I posted an observation of a bear with two cubs. A user marked the Evidence related to a single subject as No, thereby making my observation Casual.
https://www.inaturalist.org/observations/292541941
I’ve read the FAQs and the previous forum question and I am unclear on how Evidence related to a single subject is supposed to be used in this situation. Could the community please clarify? Thanks.
What you describe is a misuse of that DQA. This was intended for observations that have a photo of a bear, then a photo of a pine tree, then one of a dandelion, etc. Vote against that and call friends to vote against it if you need to.
I link to the iNat blog post when I use this DQA
https://help.inaturalist.org/en/support/solutions/articles/151000171680-what-do-i-do-if-the-observation-has-multiple-photos-depicting-different-species-
A bear with 2 cubs is applying ‘single subject’ to almost any obs photo on iNat. Unless it is an insect in a studio setting with a blank background - there are always multiple subjects in a photo of nature. THAT is, in so many words in the guidelines, NOT what this DQA is for!
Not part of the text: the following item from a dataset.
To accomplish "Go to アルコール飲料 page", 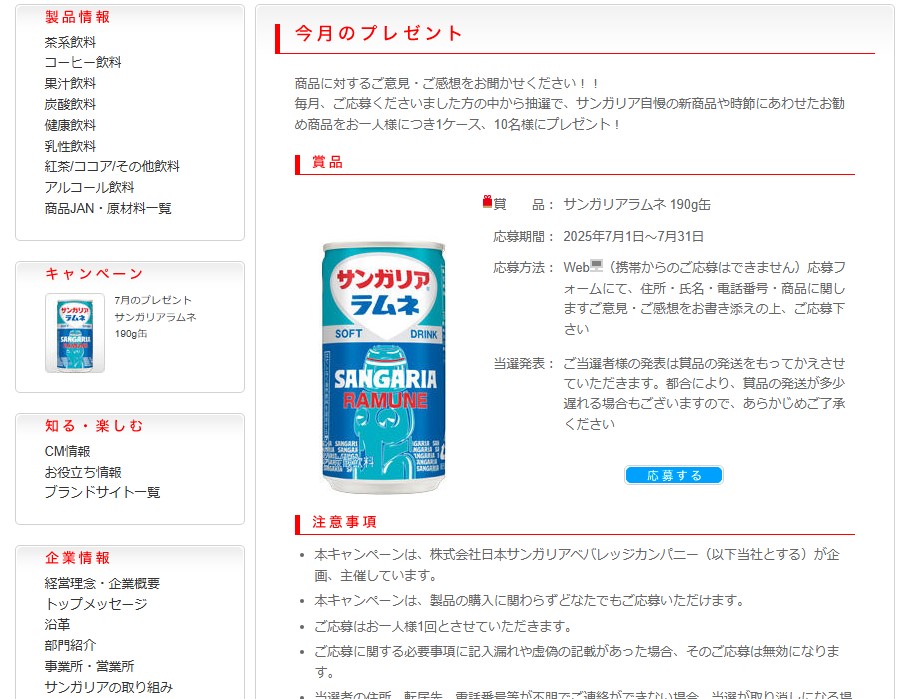I will (x=89, y=187).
@jmclatchie have you deleted a second picture there? The option should be greyed out if there are not multiple pictures. Bug Reports
??
Should be greyed out as here https://www.inaturalist.org/observations/292980887
Some people may misunderstand how this DQA item is intended to be used. I’ve had that happen to one of my observations where I had combined several individuals from the same plant population into one observation with an accuracy circle covering the entire population. I added a comment with a link to a previous discussion and it was reversed.
For your observation of the bears, you have adult and juveniles so you could duplicate the observation for annotations, e.g. have one annotated as adult for the mom and another annotated as juvenile for the cubs. If you do that, I strongly recommend adding comments pointing out the different annotations and maybe even linking the two observations so identifiers understand it is not an accidental duplicate but to account for multiple life stages. Otherwise you may get someone misusing DQA again to make the duplicate casual.
Is there a way to find observations that have been relegated to casual in this way?
Other than looking carefully through the casual pool, I don’t think there is a way to search for these as there is no consistent way which DQA item people may use. I’ve seen a range of things from marking “not wild” to “no evidence of organism” to bumping the ID up with a disagreement to “Life” and marking it “as good as it can be.” To be fair, I don’t see a lot of these so it doesn’t seem to be a big problem but because they are hard to find I may underestimate how often it happens.
I find a few when I go thru Needs ID.
Why is that obs Casual? Looks OK. And I go thru DQA, and the good enough question tucked at the bottom of the list.
Every now and then I look through my own observations that are “Casual” to see if are marked that way that shouldn’t be. Checking all the Casual observations be beyond me, though.
Thanks for your response. No, there was never a second picture. I only managed one shot before the bear family moved away.
Then I would call this a Bug. Something is broken here.
I agree that this should be a bug report. If there was only ever one photo, it shouldn’t be possible to vote for the single subject DQA. The observation was uploaded well after the change was implemented to make that DQA only accessible only if there is >1 photo.